La manifestación celebrada el pasado sábado en Madrid contra el proyecto de la Ley Orgánica de Educación (LOE) -encauzado ya a través de su tramitación parlamentaria- estuvo a la altura de las expectativas albergadas por las organizaciones sociales, formaciones políticas e instituciones eclesiásticas que la habían convocado de forma solidaria. Esos llamamientos en paralelo se solaparon entre sí a fin de borrar en la medida de lo posible la pista de la común inspiración originaria. No resultaba demasiado difícil, sin embargo, identificar los centros de imantación de todas las iniciativas: de un lado, el principal partido de la oposición, resuelto a desgastar al Gobierno socialista mediante cualquier procedimiento abrasivo a su alcance; de otro, la Conferencia Episcopal, obsesionada por equiparar la catequesis de religión católica con las matemáticas como asignatura evaluable y por asegurar a las congregaciones religiosas situadas al frente de colegios financiados con dinero público el control de la selección del alumnado.

El bombardeo callejero de la LOE -los pareados ripiosos y las pancartas insultantes no son monopolio de la izquierda- castigó otros blancos colaterales; la amplitud de los objetivos seleccionados perseguía también la meta de disimular las líneas de fuerza del campo magnético de la protesta. La obvia denuncia del fracaso escolar en España trató de dignificar con su irrebatibilidad universal el carácter particularista de las reivindicaciones de la Iglesia y el PP, a la vez que descargaba por implicación sobre la LOE la responsabilidad de condenar a los alumnos -de forma consciente o involuntaria- a convertirse en borriquitos semejantes al jumento evocado musicalmente desde los altavoces y presente de carne y hueso en la manifestación. Dada la ejecutoria dominante, sectaria y excluyente de la Iglesia católica como madre y maestra de la educación en España hasta tiempos cercanos, la pretensión eclesiástica de encabezar ahora una cruzada por la modernización de la enseñanza constituye un sarcasmo y una provocación. Con su adhesión a esa disparatada consigna, el PP continúa navegando entre el dogmatismo y el oportunismo.

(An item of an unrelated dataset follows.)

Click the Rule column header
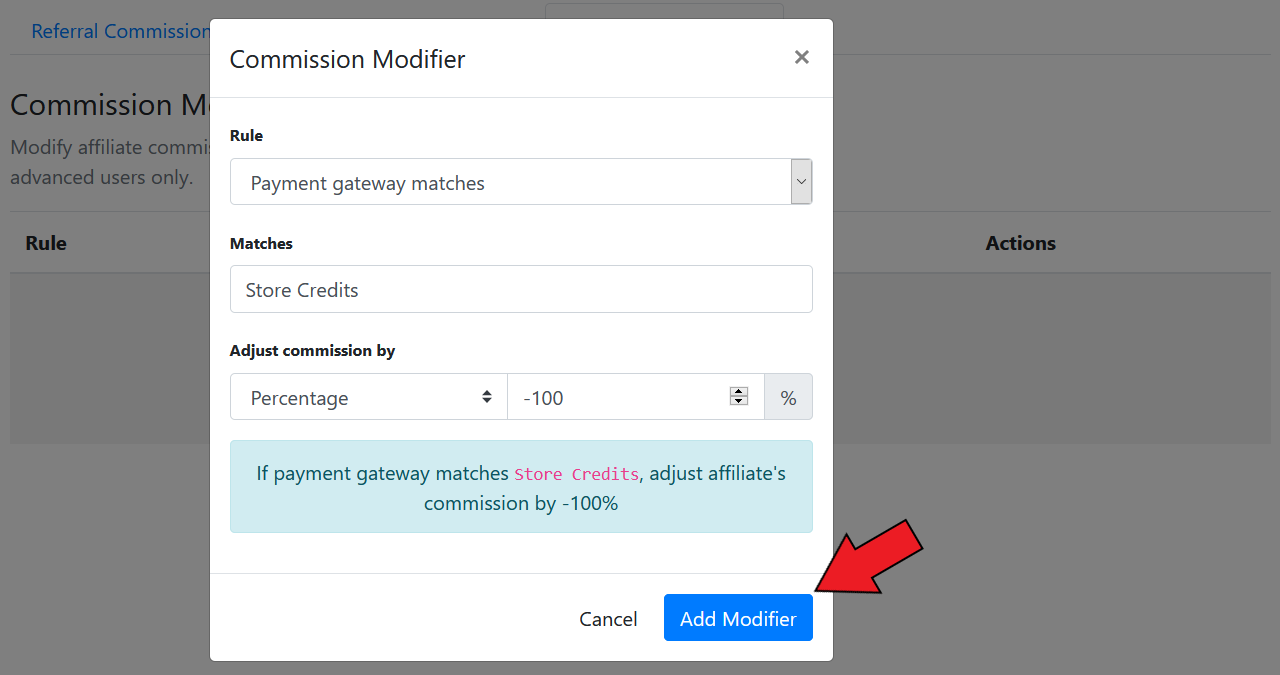 click(x=46, y=243)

La bizantina discusión sobre los mínimos y los máximos que deben alcanzar los contenidos comunes impartidos en todo el ámbito estatal permitió a los organizadores de la marcha descalificar a la LOE como una pieza de los planes del Gobierno socialista para romper la unidad de la patria. En el terreno propiamente pedagógico, la mayor permisividad del proyecto para que los alumnos suspendidos pasen al siguiente curso y la doble renuncia a la prueba de reválida del bachillerato y a los tempranos itinerarios discriminadores de los escolares de peor rendimiento son interpretados como arteros ataques a la calidad de la educación. El rechazo de la nueva asignatura de moral cívica (equiparada despectivamente con la Formación del Espíritu Nacional que integraba -junto a la religión y el deporte- el paquete las tres marías de la educación nacionalcatólica del franquismo) marcha en paralelo con la furibunda ofensiva emprendida por la Jerarquía Eclesiástica para que la catequesis católica -impartida por 18.000 profesores designados y removidos por los obispos pero pagados con fondos presupuestarios- no sólo sea de oferta obligatoria (acompañada de una alternativa religiosa para la demanda que la rechace) sino que además sea evaluada para poder pasar curso, obtener becas y acceder a la universidad.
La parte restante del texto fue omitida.